• GOALS
(1) Answer these questions from the review of The Host below.
(a) What did Wanderer hope to discover by probing Melanie's thoughts?
(b) Who is the man Melanie loves?
(c) Which sci-fi aspects does the writer enjoy?
(2) Continue the review of The Host below, starting after its last sentence.

• TEXT SECTION
Wanderer probes Melanie's thoughts, hoping to discover the whereabouts of the remaining human resistance. Instead, Melanie fills Wanderer's mind with visions of the man Melanie loves - Jared, a human who still lives in hiding. Unable to separate herself from her body's desires, Wanderer begins to yearn for a man she has been tasked with exposing. When outside forces make Wanderer and Melanie unwilling allies, they set off on a dangerous and uncertain search for the man they both love."
Why is it outside my comfort zone? By and large, I'm not a fan of traditional sci-fi. Aliens, super advanced technology and death rays just don't do it for me. I do enjoy sci-fi aspects that are less "science-y," such as time travel and dystopian societies. But The Host came up when I asked you guys for recommendations for this challenge, and I thought the premise sounded promising. Plus I thought I might be able to get past the sci-fi stuff since the love story was an important part of it.

• DATA EXCERPT
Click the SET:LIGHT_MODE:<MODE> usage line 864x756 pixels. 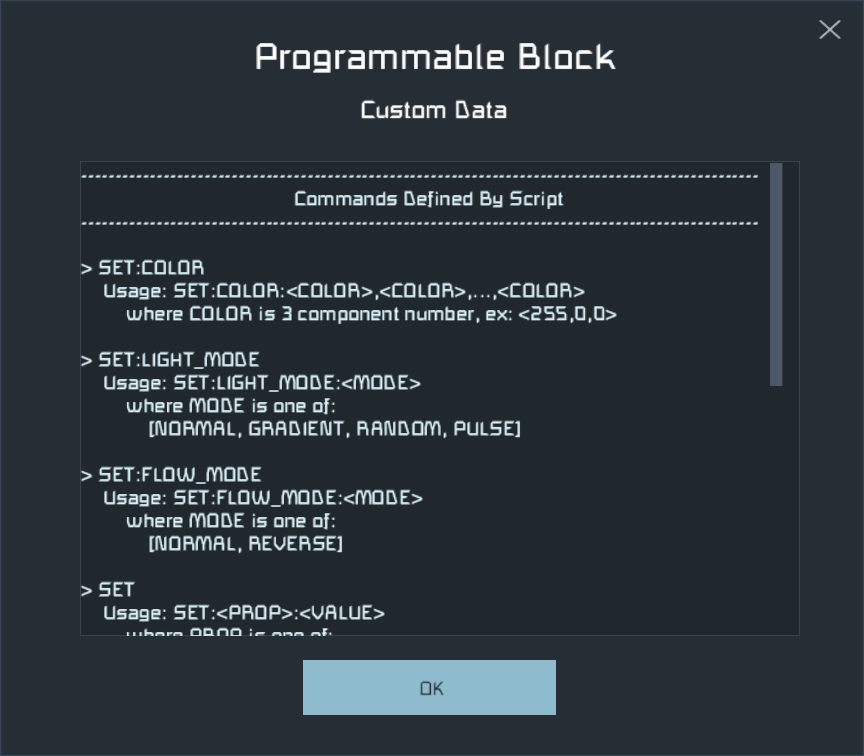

• PER-TASK OUTPUTS
(1)
(a) The whereabouts of the remaining human resistance.
(b) Jared, a human who still lives in hiding.
(c) Time travel and dystopian societies.

(2)
Did it win me over? Why or why not? Oh yes, it did. I got fully sucked into Wanderer's story and the world Meyer creates in The Host.

Admittedly, it's pretty slow-moving, especially at the beginning. It clocks in at a monstrous 600+ pages and frankly, I was intimidated. I'm betting you could knock someone out stone cold with a book this thick and heavy. But after a little while I was devouring it eagerly; whenever I put it down soon enough I would be picking it right back up again. I think I read it in about a day and a half or so, so you can imagine how fiercely I was engrossed in it.

The style took some getting used to, as at first it's difficult to tell sometimes if it is Wanderer's emotions or Melanie's that we are being told about. They are two personalities sharing a body, after all, and perhaps that was intentional to get the reader to experience Wanderer's confusion and frustration.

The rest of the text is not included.